--- TASK INPUTS ---
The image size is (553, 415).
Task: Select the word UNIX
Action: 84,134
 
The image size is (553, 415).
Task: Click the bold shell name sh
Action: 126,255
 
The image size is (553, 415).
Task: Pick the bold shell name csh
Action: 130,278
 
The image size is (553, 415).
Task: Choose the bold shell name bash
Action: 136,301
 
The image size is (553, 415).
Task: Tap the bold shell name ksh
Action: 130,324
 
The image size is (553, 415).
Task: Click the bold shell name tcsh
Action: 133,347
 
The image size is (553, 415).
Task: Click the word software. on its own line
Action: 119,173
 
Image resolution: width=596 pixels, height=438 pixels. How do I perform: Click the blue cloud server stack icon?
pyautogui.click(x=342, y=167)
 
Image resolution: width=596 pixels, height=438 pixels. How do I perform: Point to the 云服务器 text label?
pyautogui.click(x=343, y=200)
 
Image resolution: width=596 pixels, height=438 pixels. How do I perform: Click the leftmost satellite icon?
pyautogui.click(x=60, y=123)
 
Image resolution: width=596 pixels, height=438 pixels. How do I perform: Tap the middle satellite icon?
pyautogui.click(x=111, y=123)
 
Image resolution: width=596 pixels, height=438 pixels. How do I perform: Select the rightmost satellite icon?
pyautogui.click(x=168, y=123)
==
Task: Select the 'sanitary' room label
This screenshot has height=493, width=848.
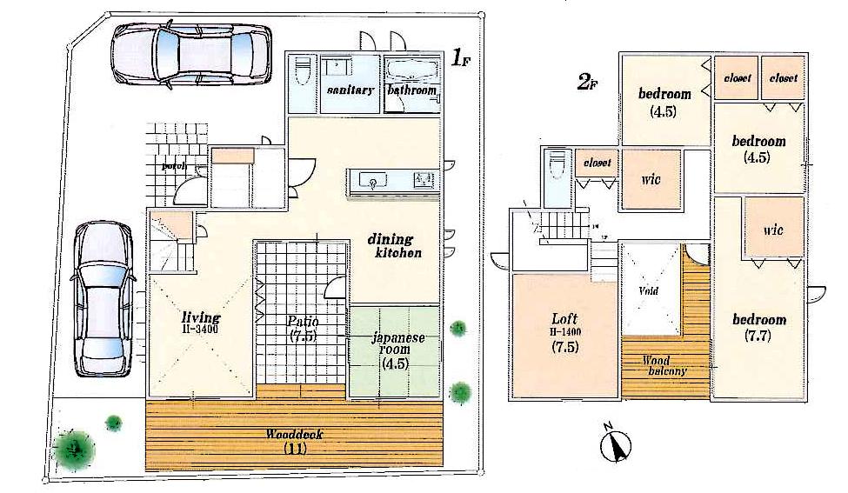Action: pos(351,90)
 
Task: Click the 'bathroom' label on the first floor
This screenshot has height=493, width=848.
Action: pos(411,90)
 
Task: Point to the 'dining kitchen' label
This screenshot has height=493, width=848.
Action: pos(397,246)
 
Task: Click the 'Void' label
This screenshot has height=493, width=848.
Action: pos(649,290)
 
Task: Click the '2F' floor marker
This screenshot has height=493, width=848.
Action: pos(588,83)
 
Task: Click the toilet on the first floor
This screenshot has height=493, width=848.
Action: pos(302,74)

--- PROBLEM REQUIREMENTS ---
Please select each line of the data above that contains the word "pixels".

--- COMPLETE OUTPUT ---
Image resolution: width=596 pixels, height=438 pixels. How do I perform: Click the blue cloud server stack icon?
Image resolution: width=596 pixels, height=438 pixels. How do I perform: Point to the 云服务器 text label?
Image resolution: width=596 pixels, height=438 pixels. How do I perform: Click the leftmost satellite icon?
Image resolution: width=596 pixels, height=438 pixels. How do I perform: Tap the middle satellite icon?
Image resolution: width=596 pixels, height=438 pixels. How do I perform: Select the rightmost satellite icon?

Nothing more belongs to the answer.